Severo Fernández Alonso Caballero (1849-1925) was President of his country, Bolivia, from 1896 to 1899. He is best remembered as the last president of the 15-year period of Conservative Party hegemony (1884-99).

Like Baptista, Fernández was a more conciliatory and legalist breed of Conservative. Perhaps for that reason, it was his fate to preside over the collapse of Conservative Party rule and its lose of power in the aftermath of the 1899 Civil War against the Liberals. A disgruntled Liberal Party was by then fed up with many years of Conservative dominance, often sustained by electoral fraud. Led by a new, combative leader -- the former military hero (War of the Pacific) José Manuel Pando -- the Liberals' calls for anti-government rebellions had become more strident since 1894, but they were always neutralized by a loyal military establishment. All of this changed radically with the emergence of a new, and very polarizing, "wedge" issue: the simmering displeasure in Sucre and Potosi regarding the de-facto takeover by the city of La Paz as seat of the Bolivian government, dating since the days of Marshall Santa Cruz (1829-39). The regional conflict also had much to do with the emergence of a new tin-mining elite based in La Paz and Oruro to the detriment of the old silver-mining establishment operating out of Sucre and Potosi, as symbolized by Conservative leaders such as Arce and Pacheco (both silver tycoons). To add fuel to the fire, the Liberals called for a federal descentralization of power, thus garnering further support from outlying regions of the country.

■ Given request A: In the Severo Fernández passage, who led the Liberal Party?
■ Given request B: List every city named in the Severo Fernández passage.
■ Given request C: Pick up the Severo Fernández passage after its final sentence and carry it on.

■ Data section:
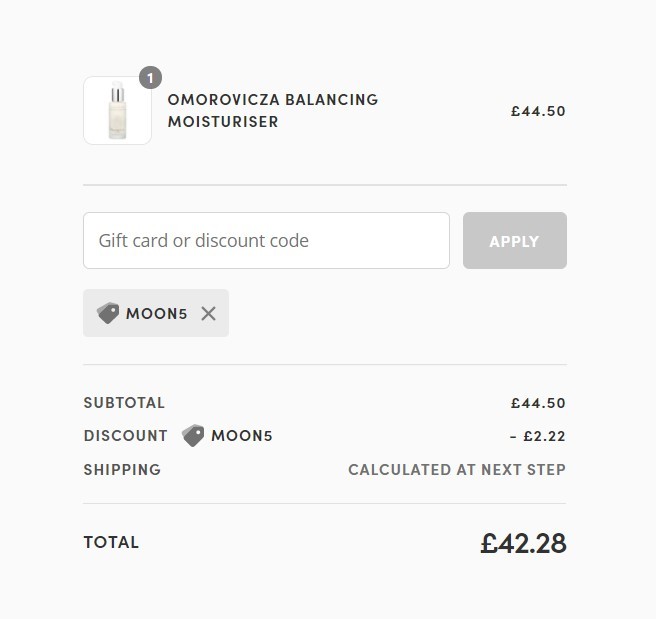Image resolution: width=656 pixels, height=619 pixels.
Task: Click the quantity badge showing 1
Action: click(150, 77)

■ Task output A: José Manuel Pando, a former military hero of the War of the Pacific.

■ Task output B: Sucre, Potosi, La Paz, Oruro

■ Task output C:
Civil War (often called the "Federal Revolution") exploded when Chuquisaca and Potosi parliamentarians in Sucre passed a "Law of Confinement," which ordered the President to reside in Sucre and issue decrees from it, rather than from La Paz. For their part, La Paz-Oruro-Cochabamba lawmakers associated with Pando's Liberal Party introduced a long-coming motion calling for the official transfer of the seat of Government to La Paz, legalizing what had in fact been customary law for decades. When this motion was prevented from being voted on by the Conservatives, the Liberal congressmen left Sucre and established themselves permanently in La Paz. At this point President Fernández himself led an army to La Paz, in order to "restore order." The ensuing bloodbath culminated in the crushing defeat of the Conservatives at the hands of General Pando, who emerged triumphant from the Battle of the Second Crucero, even taking President Fernández prisoner. Subsequently, Fernández was allowed to go to exile in Chile, but returned to Bolivia in his declining years, where he died in 1925.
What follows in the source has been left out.